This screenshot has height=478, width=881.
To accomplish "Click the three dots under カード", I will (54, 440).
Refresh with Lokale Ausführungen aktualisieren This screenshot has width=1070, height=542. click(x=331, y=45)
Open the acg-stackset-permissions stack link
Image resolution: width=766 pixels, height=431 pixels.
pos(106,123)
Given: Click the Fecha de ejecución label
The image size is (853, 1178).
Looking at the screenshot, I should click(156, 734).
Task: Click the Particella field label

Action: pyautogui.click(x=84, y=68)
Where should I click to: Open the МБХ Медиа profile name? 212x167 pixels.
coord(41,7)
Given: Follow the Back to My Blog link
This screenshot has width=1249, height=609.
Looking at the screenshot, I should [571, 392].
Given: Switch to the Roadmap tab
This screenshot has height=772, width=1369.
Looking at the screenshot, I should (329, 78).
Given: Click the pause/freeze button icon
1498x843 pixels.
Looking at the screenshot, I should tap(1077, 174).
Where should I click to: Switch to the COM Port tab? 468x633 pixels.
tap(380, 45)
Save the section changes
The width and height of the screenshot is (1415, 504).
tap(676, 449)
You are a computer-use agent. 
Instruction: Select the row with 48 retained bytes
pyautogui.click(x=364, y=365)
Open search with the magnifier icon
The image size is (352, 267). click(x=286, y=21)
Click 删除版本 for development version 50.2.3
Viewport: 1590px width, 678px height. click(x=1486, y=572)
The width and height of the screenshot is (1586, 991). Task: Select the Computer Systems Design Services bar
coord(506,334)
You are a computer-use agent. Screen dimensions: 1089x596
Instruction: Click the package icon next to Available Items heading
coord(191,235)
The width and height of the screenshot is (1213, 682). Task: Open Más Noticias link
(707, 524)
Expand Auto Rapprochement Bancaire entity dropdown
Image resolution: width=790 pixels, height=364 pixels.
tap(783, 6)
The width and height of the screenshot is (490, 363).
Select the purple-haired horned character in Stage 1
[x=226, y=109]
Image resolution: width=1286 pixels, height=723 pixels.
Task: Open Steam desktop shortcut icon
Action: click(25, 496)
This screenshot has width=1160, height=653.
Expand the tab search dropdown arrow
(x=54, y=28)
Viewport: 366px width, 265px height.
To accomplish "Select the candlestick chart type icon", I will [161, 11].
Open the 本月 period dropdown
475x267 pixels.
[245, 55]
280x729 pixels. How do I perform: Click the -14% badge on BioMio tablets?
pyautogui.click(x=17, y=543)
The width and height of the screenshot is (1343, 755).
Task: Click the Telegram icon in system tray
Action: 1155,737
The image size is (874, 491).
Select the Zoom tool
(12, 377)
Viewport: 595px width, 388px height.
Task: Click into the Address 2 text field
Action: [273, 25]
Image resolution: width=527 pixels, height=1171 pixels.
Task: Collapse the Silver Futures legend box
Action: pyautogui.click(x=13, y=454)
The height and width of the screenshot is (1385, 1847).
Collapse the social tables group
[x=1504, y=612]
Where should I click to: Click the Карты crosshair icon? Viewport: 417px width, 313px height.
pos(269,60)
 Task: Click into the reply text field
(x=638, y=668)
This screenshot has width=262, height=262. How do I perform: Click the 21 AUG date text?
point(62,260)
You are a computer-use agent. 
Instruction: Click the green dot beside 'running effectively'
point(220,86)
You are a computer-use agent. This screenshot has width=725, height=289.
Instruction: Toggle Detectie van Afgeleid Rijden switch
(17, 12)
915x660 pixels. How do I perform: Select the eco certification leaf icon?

* _COSA FARE_
Riscrivi tutti i dati riportati sopra, dal primo all'ultimo, senza cambiare nulla.

* _RISPOSTA CORRETTA_
This screenshot has height=478, width=881.
To accomplish "Click the three dots under カード", I will (54, 440).
Refresh with Lokale Ausführungen aktualisieren This screenshot has width=1070, height=542. click(x=331, y=45)
Open the acg-stackset-permissions stack link
Image resolution: width=766 pixels, height=431 pixels.
pos(106,123)
Given: Click the Fecha de ejecución label
The image size is (853, 1178).
Looking at the screenshot, I should click(156, 734).
Task: Click the Particella field label

Action: pyautogui.click(x=84, y=68)
Where should I click to: Open the МБХ Медиа profile name? 212x167 pixels.
coord(41,7)
Given: Follow the Back to My Blog link
This screenshot has width=1249, height=609.
Looking at the screenshot, I should [571, 392].
Given: Switch to the Roadmap tab
This screenshot has height=772, width=1369.
Looking at the screenshot, I should (329, 78).
Given: Click the pause/freeze button icon
1498x843 pixels.
Looking at the screenshot, I should tap(1077, 174).
Where should I click to: Switch to the COM Port tab? 468x633 pixels.
tap(380, 45)
Save the section changes
The width and height of the screenshot is (1415, 504).
tap(676, 449)
You are a computer-use agent. 
Instruction: Select the row with 48 retained bytes
pyautogui.click(x=364, y=365)
Open search with the magnifier icon
The image size is (352, 267). click(x=286, y=21)
Click 删除版本 for development version 50.2.3
Viewport: 1590px width, 678px height. click(x=1486, y=572)
The width and height of the screenshot is (1586, 991). Task: Select the Computer Systems Design Services bar
coord(506,334)
You are a computer-use agent. Screen dimensions: 1089x596
Instruction: Click the package icon next to Available Items heading
coord(191,235)
The width and height of the screenshot is (1213, 682). Task: Open Más Noticias link
(707, 524)
Expand Auto Rapprochement Bancaire entity dropdown
Image resolution: width=790 pixels, height=364 pixels.
tap(783, 6)
The width and height of the screenshot is (490, 363).
Select the purple-haired horned character in Stage 1
[x=226, y=109]
Image resolution: width=1286 pixels, height=723 pixels.
Task: Open Steam desktop shortcut icon
Action: click(25, 496)
This screenshot has width=1160, height=653.
Expand the tab search dropdown arrow
(x=54, y=28)
Viewport: 366px width, 265px height.
To accomplish "Select the candlestick chart type icon", I will [161, 11].
Open the 本月 period dropdown
475x267 pixels.
[245, 55]
280x729 pixels. How do I perform: Click the -14% badge on BioMio tablets?
pyautogui.click(x=17, y=543)
The width and height of the screenshot is (1343, 755).
Task: Click the Telegram icon in system tray
Action: 1155,737
The image size is (874, 491).
Select the Zoom tool
(12, 377)
Viewport: 595px width, 388px height.
Task: Click into the Address 2 text field
Action: [273, 25]
Image resolution: width=527 pixels, height=1171 pixels.
Task: Collapse the Silver Futures legend box
Action: pyautogui.click(x=13, y=454)
The height and width of the screenshot is (1385, 1847).
Collapse the social tables group
[x=1504, y=612]
Where should I click to: Click the Карты crosshair icon? Viewport: 417px width, 313px height.
pos(269,60)
 Task: Click into the reply text field
(x=638, y=668)
This screenshot has width=262, height=262. How do I perform: Click the 21 AUG date text?
point(62,260)
You are a computer-use agent. 
Instruction: Click the green dot beside 'running effectively'
point(220,86)
You are a computer-use agent. This screenshot has width=725, height=289.
Instruction: Toggle Detectie van Afgeleid Rijden switch
(17, 12)
915x660 pixels. How do I perform: Select the eco certification leaf icon?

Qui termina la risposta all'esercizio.